Typical material behind a transition lens is called a photochromic film – a sheet of polymers that change color when light hits them. Led by Greg Sotzing, professor of chemistry in the UConn’s College of Liberal Arts and Sciences, the team developed a technology which does things slightly differently. Their electrochromic lenses are controlled by an electric current passing through them when triggered by a stimulus.
The researchers inject a mixture of polymers in between the layers, which create the lens as it hardens. The novel approach of assembling polymer electrochromic devices avoids the tedious cleaning process of the substrates and produces almost no waste, making it more cost effective to produce than previous mixtures. It also offers simplicity in device construction and it is easily adapted to patterned systems.
By inkjetting insulating materials to mask the substrates, letters and high-resolution images could be achieved inside the converted polymer devices. Since the material can change colors as quickly as electricity passes through it, it could be very useful in situations where you need a fast adaptation to light variation.

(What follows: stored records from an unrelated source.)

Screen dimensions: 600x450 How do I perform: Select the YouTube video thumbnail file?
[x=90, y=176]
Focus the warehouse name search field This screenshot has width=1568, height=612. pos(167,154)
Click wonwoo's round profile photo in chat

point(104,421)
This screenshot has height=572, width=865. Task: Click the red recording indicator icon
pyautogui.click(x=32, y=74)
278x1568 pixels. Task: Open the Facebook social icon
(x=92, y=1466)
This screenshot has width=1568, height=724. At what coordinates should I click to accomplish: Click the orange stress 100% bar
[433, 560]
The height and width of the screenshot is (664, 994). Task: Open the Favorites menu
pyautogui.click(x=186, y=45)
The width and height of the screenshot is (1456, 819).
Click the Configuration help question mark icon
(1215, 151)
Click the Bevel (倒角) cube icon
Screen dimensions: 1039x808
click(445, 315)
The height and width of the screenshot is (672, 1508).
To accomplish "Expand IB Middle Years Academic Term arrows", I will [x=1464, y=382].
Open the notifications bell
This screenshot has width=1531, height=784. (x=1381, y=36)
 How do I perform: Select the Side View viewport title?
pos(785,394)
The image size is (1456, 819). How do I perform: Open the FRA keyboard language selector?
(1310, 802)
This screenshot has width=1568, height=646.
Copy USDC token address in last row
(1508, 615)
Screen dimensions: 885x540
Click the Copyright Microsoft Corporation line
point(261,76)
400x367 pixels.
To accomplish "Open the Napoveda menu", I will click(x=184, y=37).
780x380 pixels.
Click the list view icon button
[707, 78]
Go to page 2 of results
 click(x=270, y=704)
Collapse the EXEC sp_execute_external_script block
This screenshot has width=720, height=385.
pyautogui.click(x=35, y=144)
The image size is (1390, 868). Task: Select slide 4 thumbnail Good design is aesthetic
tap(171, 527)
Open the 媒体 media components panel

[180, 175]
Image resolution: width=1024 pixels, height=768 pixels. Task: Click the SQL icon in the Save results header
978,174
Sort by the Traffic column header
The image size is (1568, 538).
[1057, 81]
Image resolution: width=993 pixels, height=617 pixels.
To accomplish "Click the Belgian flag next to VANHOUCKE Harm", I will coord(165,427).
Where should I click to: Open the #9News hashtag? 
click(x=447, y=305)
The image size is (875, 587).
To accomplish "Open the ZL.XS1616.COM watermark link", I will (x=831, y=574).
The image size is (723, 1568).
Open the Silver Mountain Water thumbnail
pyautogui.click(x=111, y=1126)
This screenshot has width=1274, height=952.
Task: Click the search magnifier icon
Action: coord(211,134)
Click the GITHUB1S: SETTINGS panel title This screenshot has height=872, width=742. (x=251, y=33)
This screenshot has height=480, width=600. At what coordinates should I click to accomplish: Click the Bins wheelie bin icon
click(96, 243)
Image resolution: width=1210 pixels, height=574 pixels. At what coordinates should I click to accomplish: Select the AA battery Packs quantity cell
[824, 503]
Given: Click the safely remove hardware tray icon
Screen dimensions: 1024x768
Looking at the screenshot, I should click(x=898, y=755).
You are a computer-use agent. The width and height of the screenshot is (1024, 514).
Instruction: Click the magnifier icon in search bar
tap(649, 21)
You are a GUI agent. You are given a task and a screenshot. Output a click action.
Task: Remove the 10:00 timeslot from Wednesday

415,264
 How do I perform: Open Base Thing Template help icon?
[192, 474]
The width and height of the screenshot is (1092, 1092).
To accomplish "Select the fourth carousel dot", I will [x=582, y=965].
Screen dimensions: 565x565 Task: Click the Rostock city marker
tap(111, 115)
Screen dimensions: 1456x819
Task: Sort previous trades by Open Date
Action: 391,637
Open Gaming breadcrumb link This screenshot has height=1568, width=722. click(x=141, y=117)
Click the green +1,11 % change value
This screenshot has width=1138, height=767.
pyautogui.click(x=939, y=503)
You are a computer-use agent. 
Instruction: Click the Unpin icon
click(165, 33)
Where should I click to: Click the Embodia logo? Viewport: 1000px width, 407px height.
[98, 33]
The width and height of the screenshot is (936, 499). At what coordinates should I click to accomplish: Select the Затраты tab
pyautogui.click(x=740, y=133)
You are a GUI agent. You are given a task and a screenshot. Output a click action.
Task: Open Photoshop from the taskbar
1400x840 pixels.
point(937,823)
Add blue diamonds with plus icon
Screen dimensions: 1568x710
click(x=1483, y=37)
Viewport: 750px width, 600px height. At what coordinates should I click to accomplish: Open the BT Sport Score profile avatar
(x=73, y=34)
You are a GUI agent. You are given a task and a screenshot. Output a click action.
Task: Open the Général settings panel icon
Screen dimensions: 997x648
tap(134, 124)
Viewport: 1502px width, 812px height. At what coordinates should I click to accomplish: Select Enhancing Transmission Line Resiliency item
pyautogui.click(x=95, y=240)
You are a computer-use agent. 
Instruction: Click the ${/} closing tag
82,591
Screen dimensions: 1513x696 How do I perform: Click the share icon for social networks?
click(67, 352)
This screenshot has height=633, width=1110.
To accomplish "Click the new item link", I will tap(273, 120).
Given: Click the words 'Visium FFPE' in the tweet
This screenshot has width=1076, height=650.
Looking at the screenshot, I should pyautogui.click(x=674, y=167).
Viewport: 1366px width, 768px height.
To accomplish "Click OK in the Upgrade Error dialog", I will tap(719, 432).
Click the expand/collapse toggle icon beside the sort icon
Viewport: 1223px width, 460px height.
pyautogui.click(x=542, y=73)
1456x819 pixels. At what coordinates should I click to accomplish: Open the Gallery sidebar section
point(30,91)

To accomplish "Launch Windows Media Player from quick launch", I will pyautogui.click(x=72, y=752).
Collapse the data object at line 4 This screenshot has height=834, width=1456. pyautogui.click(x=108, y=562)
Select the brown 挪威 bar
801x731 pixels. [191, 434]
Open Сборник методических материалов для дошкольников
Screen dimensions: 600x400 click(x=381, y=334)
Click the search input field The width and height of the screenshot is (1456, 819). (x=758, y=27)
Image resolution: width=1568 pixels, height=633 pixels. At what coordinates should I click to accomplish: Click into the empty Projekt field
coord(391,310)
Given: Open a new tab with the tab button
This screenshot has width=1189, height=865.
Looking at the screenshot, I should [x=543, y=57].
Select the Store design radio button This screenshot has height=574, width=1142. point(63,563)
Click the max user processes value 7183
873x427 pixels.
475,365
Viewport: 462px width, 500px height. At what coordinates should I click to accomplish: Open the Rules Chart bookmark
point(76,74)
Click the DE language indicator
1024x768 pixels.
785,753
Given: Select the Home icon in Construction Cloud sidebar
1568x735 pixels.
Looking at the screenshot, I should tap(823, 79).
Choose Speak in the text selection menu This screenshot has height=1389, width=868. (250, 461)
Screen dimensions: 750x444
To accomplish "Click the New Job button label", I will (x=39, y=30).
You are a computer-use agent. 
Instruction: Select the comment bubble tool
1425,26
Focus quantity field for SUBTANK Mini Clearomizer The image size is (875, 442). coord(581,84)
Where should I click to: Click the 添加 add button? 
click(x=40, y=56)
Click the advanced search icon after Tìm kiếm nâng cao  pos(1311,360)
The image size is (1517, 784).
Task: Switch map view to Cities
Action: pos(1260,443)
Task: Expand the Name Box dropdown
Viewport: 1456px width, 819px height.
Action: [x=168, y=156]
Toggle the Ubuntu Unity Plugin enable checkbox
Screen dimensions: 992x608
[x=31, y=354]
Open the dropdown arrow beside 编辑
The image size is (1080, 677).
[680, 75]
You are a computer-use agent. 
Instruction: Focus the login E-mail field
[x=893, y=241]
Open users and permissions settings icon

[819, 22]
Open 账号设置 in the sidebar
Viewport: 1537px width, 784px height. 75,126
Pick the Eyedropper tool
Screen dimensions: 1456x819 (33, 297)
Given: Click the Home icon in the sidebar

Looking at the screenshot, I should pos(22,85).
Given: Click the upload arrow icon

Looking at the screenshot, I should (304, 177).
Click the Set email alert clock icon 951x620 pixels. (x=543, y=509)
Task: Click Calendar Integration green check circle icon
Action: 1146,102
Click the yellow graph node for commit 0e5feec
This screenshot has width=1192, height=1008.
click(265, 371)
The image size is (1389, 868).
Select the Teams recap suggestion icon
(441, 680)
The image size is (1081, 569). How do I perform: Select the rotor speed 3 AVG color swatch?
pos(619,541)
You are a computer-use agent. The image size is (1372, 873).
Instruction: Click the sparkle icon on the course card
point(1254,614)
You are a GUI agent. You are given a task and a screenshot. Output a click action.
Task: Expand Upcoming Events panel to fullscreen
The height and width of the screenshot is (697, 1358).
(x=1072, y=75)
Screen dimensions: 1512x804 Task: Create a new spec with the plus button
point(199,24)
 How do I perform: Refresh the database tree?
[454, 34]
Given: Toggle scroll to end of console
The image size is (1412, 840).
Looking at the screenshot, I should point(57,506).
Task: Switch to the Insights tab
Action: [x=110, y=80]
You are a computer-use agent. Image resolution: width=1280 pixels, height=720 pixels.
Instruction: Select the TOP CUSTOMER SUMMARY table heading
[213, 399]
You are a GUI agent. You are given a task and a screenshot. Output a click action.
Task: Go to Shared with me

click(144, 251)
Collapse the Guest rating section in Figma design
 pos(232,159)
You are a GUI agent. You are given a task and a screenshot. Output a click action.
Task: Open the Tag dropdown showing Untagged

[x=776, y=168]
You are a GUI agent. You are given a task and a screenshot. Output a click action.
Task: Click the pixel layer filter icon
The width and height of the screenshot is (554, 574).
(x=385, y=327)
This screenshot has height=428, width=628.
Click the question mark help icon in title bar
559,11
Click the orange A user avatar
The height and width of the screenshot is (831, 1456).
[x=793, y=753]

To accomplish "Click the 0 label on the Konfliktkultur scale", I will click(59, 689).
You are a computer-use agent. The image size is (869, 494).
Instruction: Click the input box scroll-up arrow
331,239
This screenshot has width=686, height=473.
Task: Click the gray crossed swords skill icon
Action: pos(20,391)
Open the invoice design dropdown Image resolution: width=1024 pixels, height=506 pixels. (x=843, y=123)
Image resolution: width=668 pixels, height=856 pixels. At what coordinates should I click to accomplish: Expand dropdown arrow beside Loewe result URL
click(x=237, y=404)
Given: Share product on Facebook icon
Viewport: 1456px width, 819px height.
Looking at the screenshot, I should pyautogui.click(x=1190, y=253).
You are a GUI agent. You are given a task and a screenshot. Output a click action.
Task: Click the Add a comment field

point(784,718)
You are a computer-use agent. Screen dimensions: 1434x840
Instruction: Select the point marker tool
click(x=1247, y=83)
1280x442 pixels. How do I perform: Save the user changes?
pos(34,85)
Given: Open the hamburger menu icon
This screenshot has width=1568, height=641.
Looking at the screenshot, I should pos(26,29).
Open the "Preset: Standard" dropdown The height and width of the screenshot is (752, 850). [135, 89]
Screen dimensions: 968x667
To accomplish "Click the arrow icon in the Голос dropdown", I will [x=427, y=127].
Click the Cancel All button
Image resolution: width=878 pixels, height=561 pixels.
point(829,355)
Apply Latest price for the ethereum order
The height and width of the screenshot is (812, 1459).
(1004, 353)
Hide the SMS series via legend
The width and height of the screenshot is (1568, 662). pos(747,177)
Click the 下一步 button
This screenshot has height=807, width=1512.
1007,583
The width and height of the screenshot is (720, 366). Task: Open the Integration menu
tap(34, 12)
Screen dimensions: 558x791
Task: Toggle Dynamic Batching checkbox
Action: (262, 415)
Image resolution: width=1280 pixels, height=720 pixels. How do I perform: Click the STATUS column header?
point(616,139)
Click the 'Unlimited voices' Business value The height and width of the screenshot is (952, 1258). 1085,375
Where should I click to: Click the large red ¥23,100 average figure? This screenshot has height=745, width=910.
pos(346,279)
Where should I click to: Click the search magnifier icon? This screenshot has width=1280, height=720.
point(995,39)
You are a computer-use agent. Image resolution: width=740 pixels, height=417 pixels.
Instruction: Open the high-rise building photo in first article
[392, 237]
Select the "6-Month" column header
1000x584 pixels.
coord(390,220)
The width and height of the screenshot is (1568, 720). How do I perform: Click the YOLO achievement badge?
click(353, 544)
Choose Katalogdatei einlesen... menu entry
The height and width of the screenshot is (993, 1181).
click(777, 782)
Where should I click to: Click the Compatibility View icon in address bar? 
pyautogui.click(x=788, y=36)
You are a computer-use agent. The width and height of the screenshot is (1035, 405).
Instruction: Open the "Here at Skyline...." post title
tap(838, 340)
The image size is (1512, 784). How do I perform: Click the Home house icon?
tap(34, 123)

For example, if a person emerges from a dark passageway and into the bright sunlight of the desert, a lens that would alter its color instantly to complement the surroundings could mean life or death in some situations. Sotzing will begin a one-year sabbatical at the Air Force Academy in August, where he hopes to develop some of the ideas for potential military applications.
In November 2010, Sotzing and colleague Michael Invernale, now a post-doctoral researcher at MIT, founded an UConn R&D Corp. company called Alphachromics. Aside searching for partners among sunglasses manufacturers, Alphachromics is testing applications of these polymer systems for energy-saving windows and custom fabrics.